International SegmentsGrowth towards worldwide markets through opening new stores in other Europe and Asian countries with closing domestic stores is although a good option for increasing the worldwide presence of the business. The closing of domestic shops could highly affect the earnings of the firm as above 90% of its shops are located domestically and closing those shops would ultimately decrease the profits of the firm. Additionally, the business has a long term market position in US which can not be created quickly in the new markets. The option would help the company to expand in worldwide markets along with the elimination of concerns raised in its local markets related to its diversity. The pros and Cons for Alternative 1 are noted below;

Pros:

• Expedition of new international markets.
• Boost in profits from global markets.
• Removal of concerns connected to diversity.
• Income diversification.
• Action towards being a strong international brand name.

Cons:

• Loss of comprehensive revenues from the local markets.
• Increase in competition.
• Distinctions in cultures might resulted in a failure of the brand specifically in Asian nations.
• Low revenues at preliminary levels.
• Boost in marketing expenses to get market share.

Alternative-2: Introduction of Click and Recommendations of Structuring Corporate Financial Policy Diagnosis Of Problems And Evaluation Of Strategies Case Help Stores

With the increased patterns towards online shopping, the online stores like Amazon, Alibaba etc. might position an extreme danger to the market share of company. In this scenario the business might think about presenting Click and Recommendations of Structuring Corporate Financial Policy Diagnosis Of Problems And Evaluation Of Strategies Case Solution shops.
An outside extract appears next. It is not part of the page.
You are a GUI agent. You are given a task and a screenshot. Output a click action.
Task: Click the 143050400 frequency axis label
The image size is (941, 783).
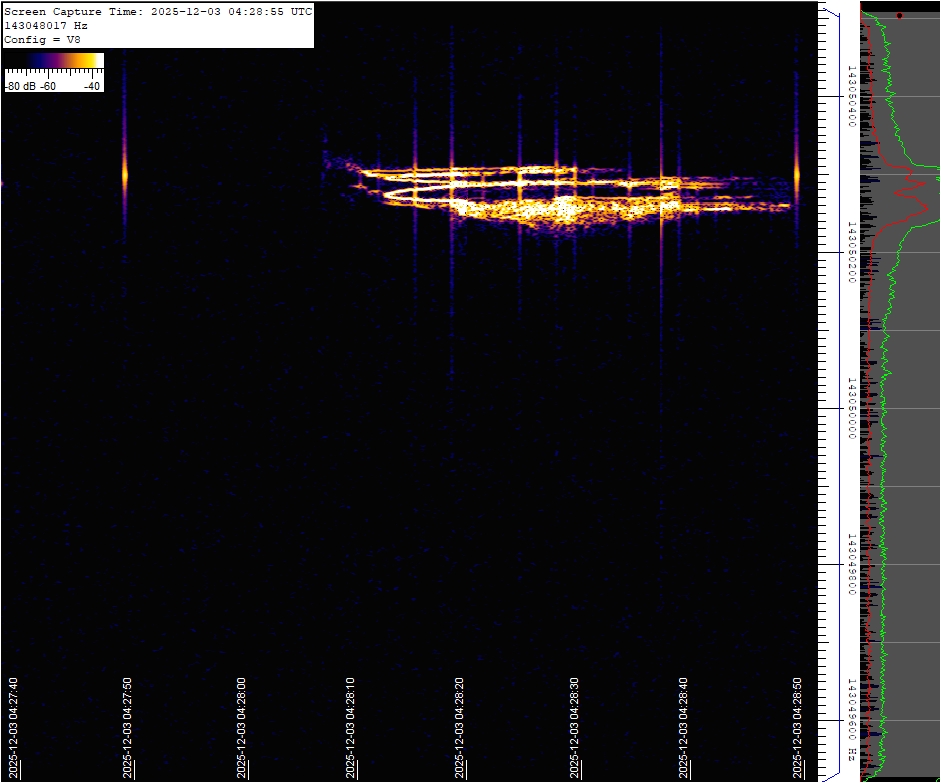(x=851, y=96)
These stores with a low requirement of funds to settle would enable the company to reach worldwide markets, without ending its domestic shops.

Pros:

• Low financial investment
• Minimizing competition threat
• Access to the world markets
• Expanding customer base
• Easy to handle
• Big Incomes
• Low Operating Costs
• Easy brand-new market entrance

Cons:

• Threat to the market position
• Removal of brand name Uniqueness
• Elimination of the great store experience.
• Danger of decrease in elite sales.

Alternative-3: Expansion towards International Markets Without closing Domestic Stores

Another option that the company could think about, is to expand towards the international markets without closing its domestic stores that contributes to the major part of profits of the company. The advantages and disadvantages related to Alternative 3 are given listed below;

Pros:

• Lowering competitors threat
• Access to the world markets
• Expanding customer base
• Big Profits
• Expedition of brand-new global markets.
• Increase in revenue from global markets.
• Income diversification.
• Action towards being a strong international brand name.

Cons:

• Extension of problems related to diversity.
• Differences in cultures might caused a failure of the brand name specifically in Asian countries.
• Low profits at initial levels.
• Boost in marketing expenditures to gain market share.